Word Count: 209
| Total time: 45 minutes |
|---|
| Prep time: 20 minutes |
| Cook time: 25 minutes |
Ingredients
| Ingredient | Quantity |
|---|---|
| Olive Oil | 2 Tbsp |
| Rotisserie Chicken | 2.5 - 3.5 lbs |
| Chicken Broth | 8 cups |
| Small Onion (diced) | 1 |
| Celery (thinly sliced) | 2 stalks |
| Garlic | 4 cloves |
| Fresh Thyme | 6 sprigs |
| Medium Butternut Squash (peeled, seeded and cubed) |
1 (~1 lbs) |
| Kale (cleaned/de-stemmed/chopped) |
1 big bunch |
| White Beans (rinsed) | 16oz (1 can) |
| Garbanzo Beans (rinsed) | 16 oz (1 can) |
| Salt | 3/4 tsp |
| Pepper | 1/2 tsp |
Steps
- Remove and discard the skin from the rotisserie chicken then shred the meat into a bowl and set aside.
- Heat the oil in a large pot over medium heat. Add the onion, season with salt and pepper and cook, covered, stirring occasionally, for 8 minutes.

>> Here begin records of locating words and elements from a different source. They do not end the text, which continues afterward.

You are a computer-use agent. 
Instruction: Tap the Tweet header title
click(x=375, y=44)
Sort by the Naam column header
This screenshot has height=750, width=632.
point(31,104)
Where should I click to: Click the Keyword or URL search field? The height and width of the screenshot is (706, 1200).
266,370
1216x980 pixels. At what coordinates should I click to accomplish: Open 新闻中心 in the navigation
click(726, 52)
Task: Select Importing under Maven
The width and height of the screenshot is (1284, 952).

- Add the celery, garlic and whole thyme sprigs (will be removed later) and cook stirring occasionally, until the onion is lightly golden brown around the edges, 4 to 6 minutes.

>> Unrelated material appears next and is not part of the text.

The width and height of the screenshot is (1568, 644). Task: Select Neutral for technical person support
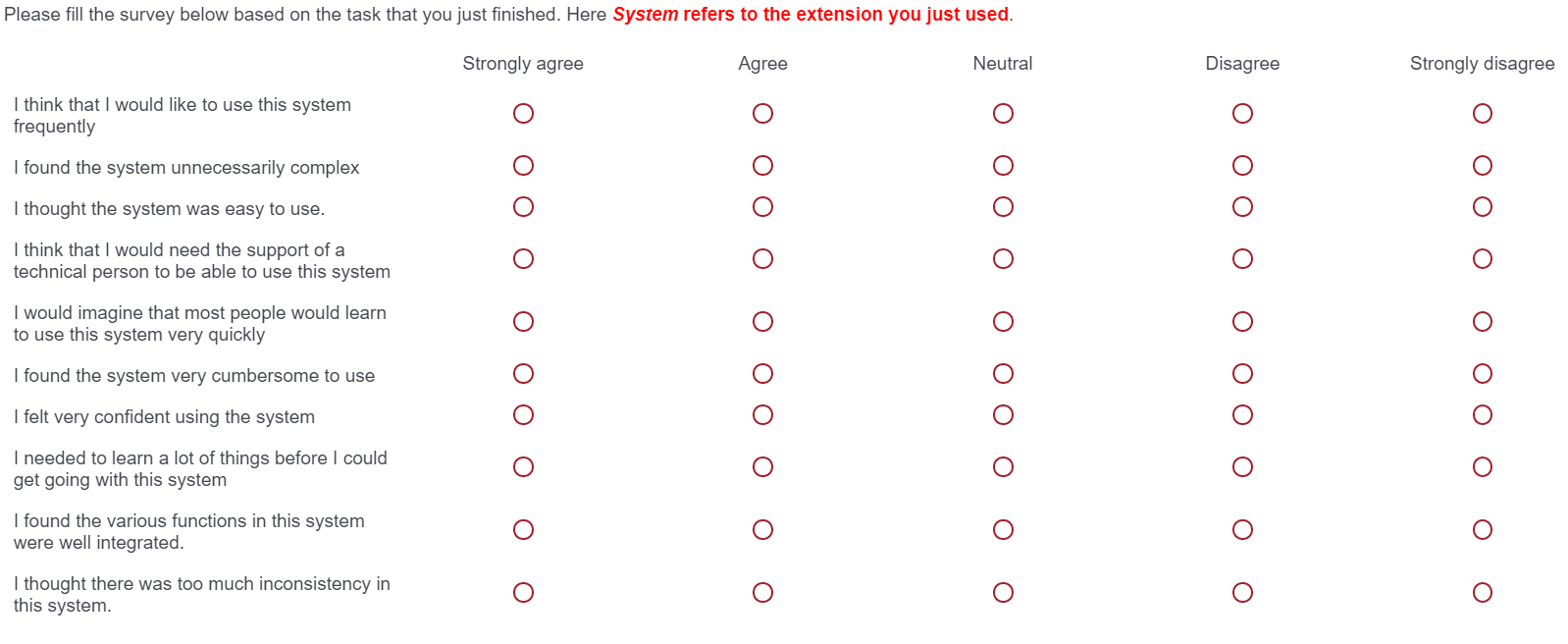[1003, 259]
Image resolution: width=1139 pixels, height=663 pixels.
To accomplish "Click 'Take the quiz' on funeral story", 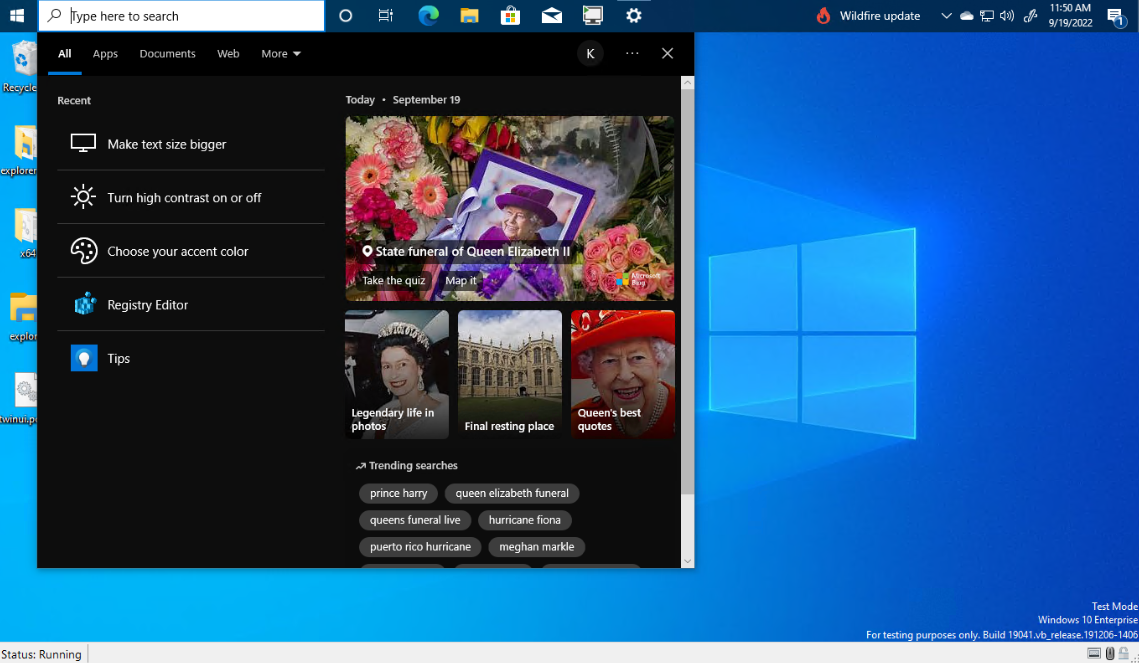I will [x=392, y=280].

- Add the tomato paste and cook, stirring for 1 minute.
- Add squash and bring to a boil. Simmer until the squash is just tender about 5 to 7 minutes.
- Stir in the kale, beans and shredded chicken. Cook, stirring, until the kale is just tender, about 3 minutes.
- Discard the thyme sprigs before serving.